Lab 05: File Information in the Shell
This lab will allow you to explore concepts and tools related to various digital “materialities” and initial tools to create basic file fixity information, another step toward creating preservation metadata. The files you should use for the assignment are from the course file collection you downloaded previously; if you don’t have the files, download an unzip them again from https://github.com/morskyjezek/si667-2026.
Lab Questions: Using the Shell for File Identification and Characterization#
Q1.#
Use the file command to inspect files and create a MIME Type registry. For this question, use files in the PKG-text-data directory.
a. Create a command to run file with a filter (i.e., the *), so that the command outputs file type information for all of the files in the PKG-text-data/ directory thus printing file characterization information to the terminal display.
aa. Examine the results. These are all “text files” but they produce different responses when the command runs. Can you identify different text encodings? What else does the output tell you about the files?
b. Reuse or revise the command you created above to output MIME Types for the files, then output the information to a file called text-file-types.txt. Provide the output file.
Q2.#
Create checksums. Checksums are algorithmically-generated strings that can be useful to track file fixity. In class, we discussed how to create an MD5 checksum (a specific algorithm also known as “message digest 5,” which produces a 128-bit value, calculated based on the values in a given bitstream, which is unique for that bitstream) for one or more files.
a. Use the md5 or md5sum command to create checksums for all of the files in the PKG-text-data/ directory. What command would you use?

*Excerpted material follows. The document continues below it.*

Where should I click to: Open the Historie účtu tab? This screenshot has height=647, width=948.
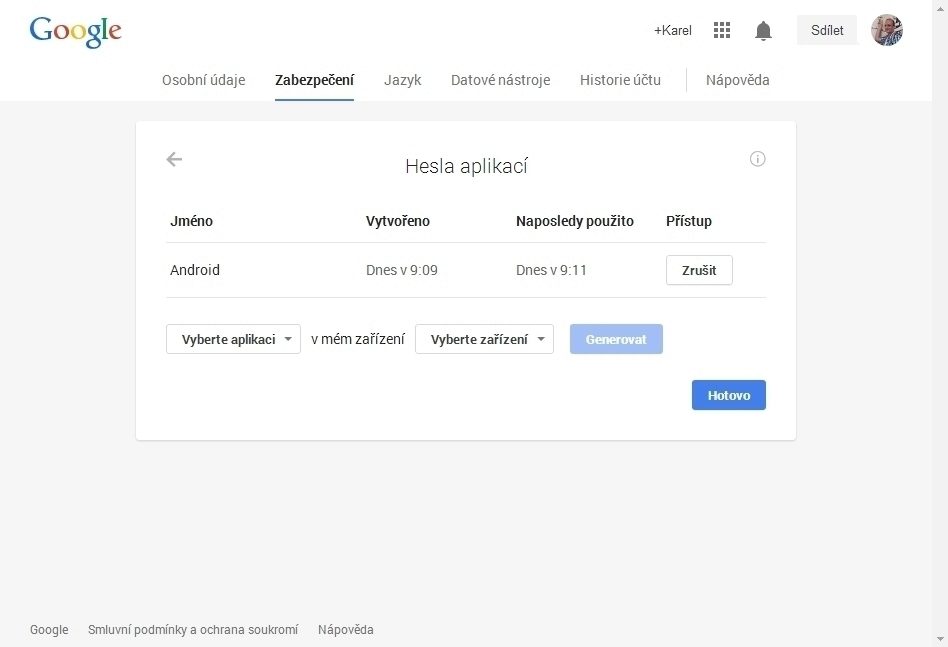(x=620, y=80)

b. Output the list of checksums to a file called txt-file-checksums.txt. Provide the output file.
Q3.#
In the previous two steps you created a checksum and listed file types. Do you think this information would be useful to keep as “preservation description information”? Why or why not? What benefit is outputting this information to a file that you might want to keep with the folder if you were going to hang on to it for a while?
Submitting Your Work#
Record your answers in a document file (like txt, doc, rtf, or pdf). Copy and paste questions/problems from above and please maintain numbering. After you’ve completed your answers to the questions, attach that file to this assignment. Also attach the text files that you created. Submit responses on Canvas here.